I still remember the first time I ever met him.

Walking into his bedroom with an excited smile, opening his door to reveal a glossy eyed yet beautiful boy. With his viridian eyes and rosy cheeks, cute button nose, and messy hair, I immediately knew I was a goner.

I thought, 'welp, Jacob, kid. you are doomed.'

Me though, with my fresh bruise from Jody and awfully dirty and moth-eaten clothes, I must have looked terrible. At first, I was actually worried that he was scared of me. His eyes widened and he stood there in shock as if he had just seen a ghost. I had given him a gentle smile to see if it would help his timidness, but the boy was so shaken. He had darted into Shaun's arms and apologised over and over for something that must have happened when I wasn't around. I just stood there awkwardly, not knowing what to do. Troye had then pulled away and bowed down to his father, a great show of obedience. I could never be nosy and ask why it is he obeys his father's every decision, it would be looked at as rude. Because we both know Shaun is a wonderful father that taught his son respect at a young age and didn't let him lose that respect when he hit puberty. It's weird to think Troye ever did hit a stage in life when his voice started cracking and deepening, when his limbs grew unevenly, making him insecure. When he looked in the mirror and began doubting his appearance, that, that is what almost makes me jealous. I wish I could've been there to be for him. But I also wish I had someone there for me when I was going through that. He had his parents, I had no one. When my mother went off the rails and my father split, resulting in Angelina following in our mother's footsteps, I had completely and utterly no one. The only thing I had was my father's old stale pack of smokes.

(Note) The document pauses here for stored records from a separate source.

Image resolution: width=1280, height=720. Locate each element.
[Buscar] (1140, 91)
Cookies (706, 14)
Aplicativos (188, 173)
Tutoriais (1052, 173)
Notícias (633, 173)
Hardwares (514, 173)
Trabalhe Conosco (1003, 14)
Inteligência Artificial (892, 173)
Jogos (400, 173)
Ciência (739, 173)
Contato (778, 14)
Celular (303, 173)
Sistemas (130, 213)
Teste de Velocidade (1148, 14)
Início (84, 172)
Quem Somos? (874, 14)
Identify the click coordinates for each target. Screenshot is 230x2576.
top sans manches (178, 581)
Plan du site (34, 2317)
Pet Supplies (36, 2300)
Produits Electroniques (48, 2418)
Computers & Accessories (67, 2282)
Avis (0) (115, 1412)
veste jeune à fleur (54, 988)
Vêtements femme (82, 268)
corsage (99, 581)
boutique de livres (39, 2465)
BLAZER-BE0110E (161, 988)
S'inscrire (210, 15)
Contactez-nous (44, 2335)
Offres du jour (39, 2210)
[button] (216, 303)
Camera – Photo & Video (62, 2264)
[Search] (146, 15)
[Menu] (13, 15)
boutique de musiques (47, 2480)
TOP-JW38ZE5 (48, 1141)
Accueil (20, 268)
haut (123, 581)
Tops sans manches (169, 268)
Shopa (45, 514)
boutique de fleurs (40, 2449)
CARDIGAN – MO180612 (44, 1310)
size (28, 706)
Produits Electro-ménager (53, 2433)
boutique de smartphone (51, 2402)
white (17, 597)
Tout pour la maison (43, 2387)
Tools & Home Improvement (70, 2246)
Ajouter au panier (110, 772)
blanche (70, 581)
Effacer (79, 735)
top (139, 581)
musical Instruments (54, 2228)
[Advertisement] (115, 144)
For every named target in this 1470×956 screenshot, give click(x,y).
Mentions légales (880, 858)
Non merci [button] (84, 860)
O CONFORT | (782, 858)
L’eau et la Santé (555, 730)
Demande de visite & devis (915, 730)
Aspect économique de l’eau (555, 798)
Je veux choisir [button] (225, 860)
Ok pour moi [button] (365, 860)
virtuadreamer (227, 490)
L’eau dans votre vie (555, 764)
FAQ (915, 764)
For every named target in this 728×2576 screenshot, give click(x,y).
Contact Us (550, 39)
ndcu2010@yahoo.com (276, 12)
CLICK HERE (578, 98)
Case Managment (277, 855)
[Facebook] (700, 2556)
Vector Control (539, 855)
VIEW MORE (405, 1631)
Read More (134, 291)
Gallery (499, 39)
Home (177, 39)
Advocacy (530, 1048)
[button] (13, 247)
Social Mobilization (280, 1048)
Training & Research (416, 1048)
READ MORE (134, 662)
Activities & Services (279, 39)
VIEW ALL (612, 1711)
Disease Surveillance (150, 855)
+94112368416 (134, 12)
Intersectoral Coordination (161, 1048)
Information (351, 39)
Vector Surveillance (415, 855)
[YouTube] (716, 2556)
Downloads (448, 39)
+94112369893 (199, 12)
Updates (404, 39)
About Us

The first pack lasted me a month, believe it or not. I had one or two every other day, finding a steady pace in self-destruction. And honestly, I hated it. I hated the sparky feeling of the smoke hitting my beginner's lungs. I hated puffing out the smoke, just learning how to inhale and exhale a cigarette correctly. But I continued doing it because I liked the thought of one day loving it, craving it. Completely idiotic, now that I think back on it. But the day, two months later, came that I had my first cig that I enjoyed. I was sitting on my front porch steps at some ridiculous time of night, staring up at the starry sky. Nothing about it was special, aside from the fact that that was the day my mother overdosed. That day I had another inhale of reality, so I exhaled the smoke. All I felt was... bliss.

Once Jody beat the everliving shit out of me and I was diagnosed with some silly pulmonary edema, I did come to the realisation that I'd have to quit. And I did cut down a lot, trust me. I was so scared of Troye finding out that I was smoking that I didn't have a smoke for almost two weeks.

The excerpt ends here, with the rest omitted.